** Task brief **
Give back exactly the lines of the entries below from the line with "О нас (1166, 24)" to the line with "Организаторы (982, 24)", inclusive, and only those.

Entries shown below:

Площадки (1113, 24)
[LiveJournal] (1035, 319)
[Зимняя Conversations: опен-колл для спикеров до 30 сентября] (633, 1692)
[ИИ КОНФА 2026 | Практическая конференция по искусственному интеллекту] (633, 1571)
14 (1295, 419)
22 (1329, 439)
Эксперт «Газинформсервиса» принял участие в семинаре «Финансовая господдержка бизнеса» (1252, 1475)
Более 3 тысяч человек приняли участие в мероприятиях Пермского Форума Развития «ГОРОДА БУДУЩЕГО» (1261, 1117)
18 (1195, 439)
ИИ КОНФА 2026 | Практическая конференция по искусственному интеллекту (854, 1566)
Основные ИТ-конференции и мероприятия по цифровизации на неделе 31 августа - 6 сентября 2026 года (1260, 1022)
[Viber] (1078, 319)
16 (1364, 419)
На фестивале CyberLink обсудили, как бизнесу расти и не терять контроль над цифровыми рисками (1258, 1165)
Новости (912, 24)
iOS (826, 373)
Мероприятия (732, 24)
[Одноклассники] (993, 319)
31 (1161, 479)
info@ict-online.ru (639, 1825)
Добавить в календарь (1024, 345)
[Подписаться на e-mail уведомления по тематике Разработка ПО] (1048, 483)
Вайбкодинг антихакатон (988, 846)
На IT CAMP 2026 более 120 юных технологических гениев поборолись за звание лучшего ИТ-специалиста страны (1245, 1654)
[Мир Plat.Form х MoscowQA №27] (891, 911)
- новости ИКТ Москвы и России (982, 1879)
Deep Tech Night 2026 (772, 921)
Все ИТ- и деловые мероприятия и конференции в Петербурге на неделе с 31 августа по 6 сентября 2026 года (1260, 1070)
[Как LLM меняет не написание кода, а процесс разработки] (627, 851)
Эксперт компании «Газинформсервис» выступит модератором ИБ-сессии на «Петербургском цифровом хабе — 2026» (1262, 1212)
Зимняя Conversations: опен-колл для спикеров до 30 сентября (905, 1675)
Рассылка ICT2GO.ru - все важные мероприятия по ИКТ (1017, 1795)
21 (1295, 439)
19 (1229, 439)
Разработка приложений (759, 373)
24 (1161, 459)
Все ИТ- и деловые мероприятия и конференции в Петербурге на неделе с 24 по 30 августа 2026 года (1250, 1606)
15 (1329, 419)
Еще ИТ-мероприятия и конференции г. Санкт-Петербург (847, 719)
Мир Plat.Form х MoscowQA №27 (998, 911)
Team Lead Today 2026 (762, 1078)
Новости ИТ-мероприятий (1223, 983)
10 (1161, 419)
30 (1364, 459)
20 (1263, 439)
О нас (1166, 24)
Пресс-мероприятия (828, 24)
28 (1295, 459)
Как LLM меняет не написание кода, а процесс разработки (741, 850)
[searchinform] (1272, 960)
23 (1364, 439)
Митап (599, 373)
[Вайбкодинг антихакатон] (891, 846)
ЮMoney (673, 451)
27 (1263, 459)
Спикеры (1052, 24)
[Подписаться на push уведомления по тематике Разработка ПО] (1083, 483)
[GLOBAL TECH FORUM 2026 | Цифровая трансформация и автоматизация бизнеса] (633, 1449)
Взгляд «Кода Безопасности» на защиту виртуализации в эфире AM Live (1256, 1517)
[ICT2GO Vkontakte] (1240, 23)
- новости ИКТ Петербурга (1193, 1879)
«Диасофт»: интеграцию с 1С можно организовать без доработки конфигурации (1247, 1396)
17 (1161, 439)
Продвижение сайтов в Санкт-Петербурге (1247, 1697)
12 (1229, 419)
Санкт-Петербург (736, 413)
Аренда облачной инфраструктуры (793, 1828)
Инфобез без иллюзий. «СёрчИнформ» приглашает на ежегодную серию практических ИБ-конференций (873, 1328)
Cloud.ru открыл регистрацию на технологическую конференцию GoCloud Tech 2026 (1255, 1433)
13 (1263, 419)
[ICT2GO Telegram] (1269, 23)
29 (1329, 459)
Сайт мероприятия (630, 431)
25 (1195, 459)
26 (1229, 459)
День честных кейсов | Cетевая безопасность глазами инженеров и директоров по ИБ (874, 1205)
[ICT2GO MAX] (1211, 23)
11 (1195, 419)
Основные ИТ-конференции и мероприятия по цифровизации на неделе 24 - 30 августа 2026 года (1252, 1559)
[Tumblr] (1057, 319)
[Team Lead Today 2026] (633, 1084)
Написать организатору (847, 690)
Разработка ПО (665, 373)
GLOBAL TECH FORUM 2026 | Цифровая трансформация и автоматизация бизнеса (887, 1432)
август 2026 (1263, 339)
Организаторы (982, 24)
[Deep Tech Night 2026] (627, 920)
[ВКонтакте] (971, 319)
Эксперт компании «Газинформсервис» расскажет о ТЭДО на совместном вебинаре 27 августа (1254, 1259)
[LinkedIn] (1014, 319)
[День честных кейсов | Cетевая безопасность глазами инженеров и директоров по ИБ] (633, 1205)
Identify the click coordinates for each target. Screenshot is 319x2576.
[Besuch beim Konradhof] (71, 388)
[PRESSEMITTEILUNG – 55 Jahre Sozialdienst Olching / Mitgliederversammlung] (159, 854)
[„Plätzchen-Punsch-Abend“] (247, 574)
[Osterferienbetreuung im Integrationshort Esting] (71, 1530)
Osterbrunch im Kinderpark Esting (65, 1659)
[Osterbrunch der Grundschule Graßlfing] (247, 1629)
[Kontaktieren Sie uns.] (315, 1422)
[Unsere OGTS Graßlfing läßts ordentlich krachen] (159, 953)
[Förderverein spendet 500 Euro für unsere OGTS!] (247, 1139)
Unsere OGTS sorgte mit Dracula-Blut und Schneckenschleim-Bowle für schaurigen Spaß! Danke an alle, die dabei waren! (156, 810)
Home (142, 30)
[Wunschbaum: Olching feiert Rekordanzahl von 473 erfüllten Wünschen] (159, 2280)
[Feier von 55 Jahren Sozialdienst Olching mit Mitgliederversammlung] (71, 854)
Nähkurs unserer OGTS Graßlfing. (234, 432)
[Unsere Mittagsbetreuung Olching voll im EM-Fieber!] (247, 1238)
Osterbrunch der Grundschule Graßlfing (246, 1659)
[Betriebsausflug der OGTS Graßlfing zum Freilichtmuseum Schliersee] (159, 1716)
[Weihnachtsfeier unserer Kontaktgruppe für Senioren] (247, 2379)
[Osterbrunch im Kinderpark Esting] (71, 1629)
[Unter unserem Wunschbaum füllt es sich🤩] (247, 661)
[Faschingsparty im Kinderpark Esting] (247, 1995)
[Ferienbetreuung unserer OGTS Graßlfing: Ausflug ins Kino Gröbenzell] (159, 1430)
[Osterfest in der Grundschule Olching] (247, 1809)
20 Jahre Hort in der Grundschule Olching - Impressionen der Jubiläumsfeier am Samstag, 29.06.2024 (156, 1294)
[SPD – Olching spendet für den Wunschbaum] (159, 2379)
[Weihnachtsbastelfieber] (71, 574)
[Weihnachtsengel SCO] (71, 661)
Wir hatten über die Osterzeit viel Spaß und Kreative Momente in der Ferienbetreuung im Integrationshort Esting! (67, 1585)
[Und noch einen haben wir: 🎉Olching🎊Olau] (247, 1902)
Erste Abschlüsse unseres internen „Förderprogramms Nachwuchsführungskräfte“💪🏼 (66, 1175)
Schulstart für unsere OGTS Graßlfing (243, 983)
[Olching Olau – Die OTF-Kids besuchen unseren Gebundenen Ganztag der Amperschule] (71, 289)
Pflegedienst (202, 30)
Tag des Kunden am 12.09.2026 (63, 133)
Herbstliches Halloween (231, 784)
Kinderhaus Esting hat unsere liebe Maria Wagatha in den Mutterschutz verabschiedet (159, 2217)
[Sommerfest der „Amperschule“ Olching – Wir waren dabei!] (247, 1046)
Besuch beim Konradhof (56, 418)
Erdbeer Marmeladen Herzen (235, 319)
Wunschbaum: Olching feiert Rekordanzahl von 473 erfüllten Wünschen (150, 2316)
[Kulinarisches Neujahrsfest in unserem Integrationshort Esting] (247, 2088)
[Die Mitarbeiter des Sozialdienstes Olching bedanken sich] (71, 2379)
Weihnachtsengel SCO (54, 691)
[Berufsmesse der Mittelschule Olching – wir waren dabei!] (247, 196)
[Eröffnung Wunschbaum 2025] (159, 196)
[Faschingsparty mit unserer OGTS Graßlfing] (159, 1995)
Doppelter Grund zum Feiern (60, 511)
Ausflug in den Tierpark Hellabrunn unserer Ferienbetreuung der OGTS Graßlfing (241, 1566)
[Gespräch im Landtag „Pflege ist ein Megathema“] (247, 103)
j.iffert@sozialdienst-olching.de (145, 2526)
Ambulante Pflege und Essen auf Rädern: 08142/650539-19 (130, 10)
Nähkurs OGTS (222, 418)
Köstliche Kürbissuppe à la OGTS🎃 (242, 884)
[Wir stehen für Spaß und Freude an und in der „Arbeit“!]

End of Entries shown.

** Reply **
О нас (1166, 24)
Пресс-мероприятия (828, 24)
28 (1295, 459)
Как LLM меняет не написание кода, а процесс разработки (741, 850)
[searchinform] (1272, 960)
23 (1364, 439)
Митап (599, 373)
[Вайбкодинг антихакатон] (891, 846)
ЮMoney (673, 451)
27 (1263, 459)
Спикеры (1052, 24)
[Подписаться на push уведомления по тематике Разработка ПО] (1083, 483)
[GLOBAL TECH FORUM 2026 | Цифровая трансформация и автоматизация бизнеса] (633, 1449)
Взгляд «Кода Безопасности» на защиту виртуализации в эфире AM Live (1256, 1517)
[ICT2GO Vkontakte] (1240, 23)
- новости ИКТ Петербурга (1193, 1879)
«Диасофт»: интеграцию с 1С можно организовать без доработки конфигурации (1247, 1396)
17 (1161, 439)
Продвижение сайтов в Санкт-Петербурге (1247, 1697)
12 (1229, 419)
Санкт-Петербург (736, 413)
Аренда облачной инфраструктуры (793, 1828)
Инфобез без иллюзий. «СёрчИнформ» приглашает на ежегодную серию практических ИБ-конференций (873, 1328)
Cloud.ru открыл регистрацию на технологическую конференцию GoCloud Tech 2026 (1255, 1433)
13 (1263, 419)
[ICT2GO Telegram] (1269, 23)
29 (1329, 459)
Сайт мероприятия (630, 431)
25 (1195, 459)
26 (1229, 459)
День честных кейсов | Cетевая безопасность глазами инженеров и директоров по ИБ (874, 1205)
[ICT2GO MAX] (1211, 23)
11 (1195, 419)
Основные ИТ-конференции и мероприятия по цифровизации на неделе 24 - 30 августа 2026 года (1252, 1559)
[Tumblr] (1057, 319)
[Team Lead Today 2026] (633, 1084)
Написать организатору (847, 690)
Разработка ПО (665, 373)
GLOBAL TECH FORUM 2026 | Цифровая трансформация и автоматизация бизнеса (887, 1432)
август 2026 (1263, 339)
Организаторы (982, 24)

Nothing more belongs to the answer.